━━ Provided passage ━━

By using the sample values of \(X_{1} \left( t \right)\) from 03/04/2021 to 18/05/2021, new COVID wave can be estimated as

$$X_{n} \left( t \right) = 10 + t + 25000 e^{{ - \frac{{(t - 255) ^{2} }}{550} }} + 12000 e^{{ - \frac{{(t - 305) ^{2} }}{350}}} + 32000 e^{{ - \frac{{(t - 390) ^{2} }}{550}}} + 15590e^{{ - \frac{{(t - 630) ^{2} }}{350}}} .$$
(18)

Figure 5 shows a plot of analytical and actual cases of daily new cases of COVID-19 in Poland by considering the data of new daily cases from 03/04/2021 to 18/05/2021. Further, it also shows the estimated fourth COVID-19 wave in Poland. It can be observed from Fig. 5 that next or upcoming wave of COVID-19 will be comparatively les severe and it may be expected to appear in the month of October 2021 or November 2021. Moreover, it is very early stage and it is shown by simulations that as well as more samples have been received, a better estimation can be performed. The next COVID-19 wave will also depend upon several other factors like social distancing, use of mask etc. It can be concluded that the estimated value of mean, variance, and height of the Gaussian wave depend largely on the set of samples used.

Fig. 5
figure 5

Estimated fourth COVID-19 wave in Poland by considering the new cases from 03/04/2021 to 18/05/2021

Similarly, by using the sample values of \({X}_{1}\left(t\right)\) from 03/05/2021 to 07/06/2021, new COVID wave can be estimated as

$$X_{n} \left( t \right) = 10 + t + 25000 e^{{ - \frac{{(t - 255) ^{2} }}{550} }} + 12000 e^{{ - \frac{{(t - 305) ^{2} }}{350}}} + 32000 e^{{ - \frac{{(t - 390) ^{2} }}{550}}} + 15330e^{{ - \frac{{(t - 670) ^{2} }}{320}}} .$$
(19)

━━━

Problems and tasks
A: In the passage on COVID-19 waves in Poland, in which months might the upcoming wave be expected to appear?
B: From the passage on COVID-19 waves in Poland, reproduce word for word the part that begins at "Figure 5 shows a" and ends after "of samples used.".

━━ Excerpted records ━━

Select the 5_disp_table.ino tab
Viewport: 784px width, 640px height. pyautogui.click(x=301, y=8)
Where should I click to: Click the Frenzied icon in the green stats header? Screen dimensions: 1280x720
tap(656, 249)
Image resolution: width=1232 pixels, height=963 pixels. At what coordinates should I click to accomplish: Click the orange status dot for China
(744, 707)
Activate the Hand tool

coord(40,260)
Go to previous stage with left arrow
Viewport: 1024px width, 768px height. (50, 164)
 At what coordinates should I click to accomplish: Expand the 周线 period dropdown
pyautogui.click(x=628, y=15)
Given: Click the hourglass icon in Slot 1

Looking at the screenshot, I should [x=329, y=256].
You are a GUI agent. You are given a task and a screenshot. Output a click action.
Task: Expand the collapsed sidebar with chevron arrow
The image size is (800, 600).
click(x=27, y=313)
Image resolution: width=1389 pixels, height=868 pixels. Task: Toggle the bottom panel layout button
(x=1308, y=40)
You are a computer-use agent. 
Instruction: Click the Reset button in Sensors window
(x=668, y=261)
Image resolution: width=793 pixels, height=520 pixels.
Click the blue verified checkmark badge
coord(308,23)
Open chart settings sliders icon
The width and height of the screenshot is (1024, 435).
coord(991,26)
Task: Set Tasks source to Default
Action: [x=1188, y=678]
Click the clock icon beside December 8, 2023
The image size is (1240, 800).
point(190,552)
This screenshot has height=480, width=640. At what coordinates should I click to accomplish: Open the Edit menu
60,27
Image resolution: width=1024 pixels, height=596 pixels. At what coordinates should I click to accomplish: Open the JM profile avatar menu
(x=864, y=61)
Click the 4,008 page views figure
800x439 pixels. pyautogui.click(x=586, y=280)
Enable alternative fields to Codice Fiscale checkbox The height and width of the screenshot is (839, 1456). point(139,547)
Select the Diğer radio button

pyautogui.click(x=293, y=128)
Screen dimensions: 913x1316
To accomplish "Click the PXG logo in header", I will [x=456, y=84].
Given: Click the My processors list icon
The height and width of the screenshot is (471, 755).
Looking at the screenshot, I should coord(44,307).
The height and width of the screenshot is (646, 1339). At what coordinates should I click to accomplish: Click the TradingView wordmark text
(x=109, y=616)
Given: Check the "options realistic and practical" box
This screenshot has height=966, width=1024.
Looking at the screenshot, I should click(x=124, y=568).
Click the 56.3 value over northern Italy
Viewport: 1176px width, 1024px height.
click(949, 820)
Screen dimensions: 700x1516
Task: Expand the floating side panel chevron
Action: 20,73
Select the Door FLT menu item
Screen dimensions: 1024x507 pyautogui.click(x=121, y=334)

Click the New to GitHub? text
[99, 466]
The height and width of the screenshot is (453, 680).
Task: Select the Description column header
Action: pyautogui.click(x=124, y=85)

━━━

Answers to each task
A: October 2021 or November 2021.

B:
Figure 5 shows a plot of analytical and actual cases of daily new cases of COVID-19 in Poland by considering the data of new daily cases from 03/04/2021 to 18/05/2021. Further, it also shows the estimated fourth COVID-19 wave in Poland. It can be observed from Fig. 5 that next or upcoming wave of COVID-19 will be comparatively les severe and it may be expected to appear in the month of October 2021 or November 2021. Moreover, it is very early stage and it is shown by simulations that as well as more samples have been received, a better estimation can be performed. The next COVID-19 wave will also depend upon several other factors like social distancing, use of mask etc. It can be concluded that the estimated value of mean, variance, and height of the Gaussian wave depend largely on the set of samples used.